==== Dataset excerpts ====

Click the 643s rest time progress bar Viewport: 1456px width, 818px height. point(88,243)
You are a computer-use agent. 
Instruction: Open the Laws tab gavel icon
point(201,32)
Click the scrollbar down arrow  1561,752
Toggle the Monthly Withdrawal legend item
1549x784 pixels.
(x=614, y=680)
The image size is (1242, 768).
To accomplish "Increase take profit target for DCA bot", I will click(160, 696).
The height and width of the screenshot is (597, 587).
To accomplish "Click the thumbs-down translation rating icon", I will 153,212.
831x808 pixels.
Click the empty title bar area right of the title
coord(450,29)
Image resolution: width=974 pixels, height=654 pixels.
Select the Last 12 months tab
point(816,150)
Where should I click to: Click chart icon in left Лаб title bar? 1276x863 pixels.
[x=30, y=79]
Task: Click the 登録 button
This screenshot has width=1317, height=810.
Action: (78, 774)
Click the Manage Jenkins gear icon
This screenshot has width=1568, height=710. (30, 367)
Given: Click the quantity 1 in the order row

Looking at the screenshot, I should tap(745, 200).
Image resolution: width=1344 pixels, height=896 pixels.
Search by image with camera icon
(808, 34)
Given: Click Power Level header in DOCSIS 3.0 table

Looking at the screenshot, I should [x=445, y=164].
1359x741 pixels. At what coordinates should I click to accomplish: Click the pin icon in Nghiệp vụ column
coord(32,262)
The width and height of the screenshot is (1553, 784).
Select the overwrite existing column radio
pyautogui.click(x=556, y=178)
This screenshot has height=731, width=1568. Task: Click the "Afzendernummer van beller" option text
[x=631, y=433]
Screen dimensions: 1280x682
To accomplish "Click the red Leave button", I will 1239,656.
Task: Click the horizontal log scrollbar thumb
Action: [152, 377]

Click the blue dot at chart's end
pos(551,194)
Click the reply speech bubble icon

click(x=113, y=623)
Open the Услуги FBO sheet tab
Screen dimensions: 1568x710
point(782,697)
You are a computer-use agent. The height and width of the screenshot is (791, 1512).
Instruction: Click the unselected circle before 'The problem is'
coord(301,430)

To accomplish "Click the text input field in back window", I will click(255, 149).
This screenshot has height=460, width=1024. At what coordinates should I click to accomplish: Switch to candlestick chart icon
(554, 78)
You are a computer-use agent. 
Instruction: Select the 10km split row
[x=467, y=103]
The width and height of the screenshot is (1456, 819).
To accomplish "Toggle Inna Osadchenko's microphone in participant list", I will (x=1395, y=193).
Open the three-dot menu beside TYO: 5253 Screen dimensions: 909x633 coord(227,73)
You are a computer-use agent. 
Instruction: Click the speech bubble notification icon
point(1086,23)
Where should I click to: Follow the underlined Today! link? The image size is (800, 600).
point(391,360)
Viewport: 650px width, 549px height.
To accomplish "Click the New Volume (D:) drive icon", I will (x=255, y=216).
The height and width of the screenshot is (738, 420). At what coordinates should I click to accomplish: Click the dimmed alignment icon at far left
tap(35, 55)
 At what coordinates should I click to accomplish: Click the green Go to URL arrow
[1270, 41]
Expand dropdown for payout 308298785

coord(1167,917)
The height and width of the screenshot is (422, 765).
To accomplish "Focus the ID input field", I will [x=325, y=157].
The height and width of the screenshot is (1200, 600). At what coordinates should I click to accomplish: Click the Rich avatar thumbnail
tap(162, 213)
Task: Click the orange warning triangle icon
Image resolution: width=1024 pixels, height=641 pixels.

====

The answer must be every line of the records that contains the word "resolution".

* [Answer to the exercise]:
Image resolution: width=974 pixels, height=654 pixels.
Image resolution: width=1344 pixels, height=896 pixels.
Image resolution: width=1024 pixels, height=641 pixels.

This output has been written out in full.